Source extract:
-- Opening Marker --

We must stop trying to be accepted and understood by this culture and start shocking them with our willingness to go the second mile, our willingness to stand by them and suffer with them, especially when we don’t have to. Christians say that they love the people in the world but Jesus said, “Greater love has no man than this, to lay his life down for his friends.” Maybe we have failed in this because our faith is more about us than we care to admit? Maybe we have been so worried about our polished morality, that we failed to see our friend suffering next to us? Maybe we are a member of the “iChurch”? Maybe my wounds, regardless of where the originated, will be healed when I seek to heal someone else’s? Maybe my life will make sense when I make it about someone else’s? Maybe I will finally receive joy when I seek to make someone else happy?
Jesus chose to call us friends while we were still at war with Him, if I say that I want to be like Jesus then I must not wait for someone to agree with me before I will call them a friend. There is one thing true about selfish people, they want to be loved and needed. They want fulfillment, they want a sense purpose and a sense of belonging. When I allow my life to be Jesus with skin on, I find it easy to meet these needs.

-- Closing Marker --

Tasks and exercises:
**1)** Answer the following from the reflection on Christian friendship:
(a) According to the quoted words of Jesus, what does the greatest love consist of?
(b) At what point did Jesus choose to call us friends?
(c) What two things does the reflection say selfish people want to be?
**2)** Write a continuation of the reflection on Christian friendship, starting after its final sentence.

Exercise data:
-- Opening Marker --

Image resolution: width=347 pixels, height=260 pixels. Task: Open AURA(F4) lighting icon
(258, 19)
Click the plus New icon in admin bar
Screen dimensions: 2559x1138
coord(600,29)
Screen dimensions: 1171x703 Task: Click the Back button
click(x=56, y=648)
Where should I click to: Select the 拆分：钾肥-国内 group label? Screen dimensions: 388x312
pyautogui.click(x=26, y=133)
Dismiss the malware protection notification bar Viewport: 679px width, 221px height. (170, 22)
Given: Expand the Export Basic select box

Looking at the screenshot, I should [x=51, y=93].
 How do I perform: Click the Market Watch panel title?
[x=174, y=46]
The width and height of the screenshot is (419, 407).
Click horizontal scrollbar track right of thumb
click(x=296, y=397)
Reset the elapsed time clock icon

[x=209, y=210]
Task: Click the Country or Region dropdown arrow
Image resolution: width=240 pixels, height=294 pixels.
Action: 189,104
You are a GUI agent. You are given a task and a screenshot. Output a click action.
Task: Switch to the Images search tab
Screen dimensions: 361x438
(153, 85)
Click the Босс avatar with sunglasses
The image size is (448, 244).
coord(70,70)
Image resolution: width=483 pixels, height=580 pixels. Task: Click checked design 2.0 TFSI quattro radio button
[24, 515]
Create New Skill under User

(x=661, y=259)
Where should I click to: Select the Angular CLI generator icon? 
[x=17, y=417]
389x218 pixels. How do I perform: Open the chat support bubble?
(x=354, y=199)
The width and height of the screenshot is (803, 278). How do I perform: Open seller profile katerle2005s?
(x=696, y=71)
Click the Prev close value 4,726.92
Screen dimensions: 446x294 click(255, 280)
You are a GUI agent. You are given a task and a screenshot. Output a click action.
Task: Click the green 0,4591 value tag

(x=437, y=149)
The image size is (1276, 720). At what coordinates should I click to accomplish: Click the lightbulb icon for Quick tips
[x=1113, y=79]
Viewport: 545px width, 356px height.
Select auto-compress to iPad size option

-- Closing Marker --

Answers to the exercises:
**1)**
(a) To lay one's life down for one's friends.
(b) While we were still at war with Him.
(c) Loved and needed.

**2)**
It matters not whether the culture accepts us or rejects us, we have made a choice to live for a world that is not yet present. They may think us foolish to do so, but let them think these things while watching us serve and suffer with them instead of fighting with them over pointless theological issues. The only way an “iCulture” breaks down, is when the culture itself fails its citizens, and then true Church is there to pick up the pieces and heal broken hearts. But the Church needs to heal itself first. She needs to reach out and weep with those who weep and rejoice with those who rejoice. Either way it is a gesture that is unfamiliar with the letter “I”, and more familiar with being Jesus to someone else. The moments where I am most like Jesus are the moments where life is not about me. Luke 22:27 “For who is greater, the one who is at the table or the one who serves? Is it not the one who is at the table? But I am among you as one who serves.” ~Jesus of Nazareth
I have decided to reject introverted Christian ideals that magnify my vices and virtues. When I make the choice to actually believe what I say I believe, I begin to understand the blessings hidden within my professions. To generically believe the Bible is one thing, to experience it in action through your own hands and feet are another. Concerning “iCulture” it is better to give than receive.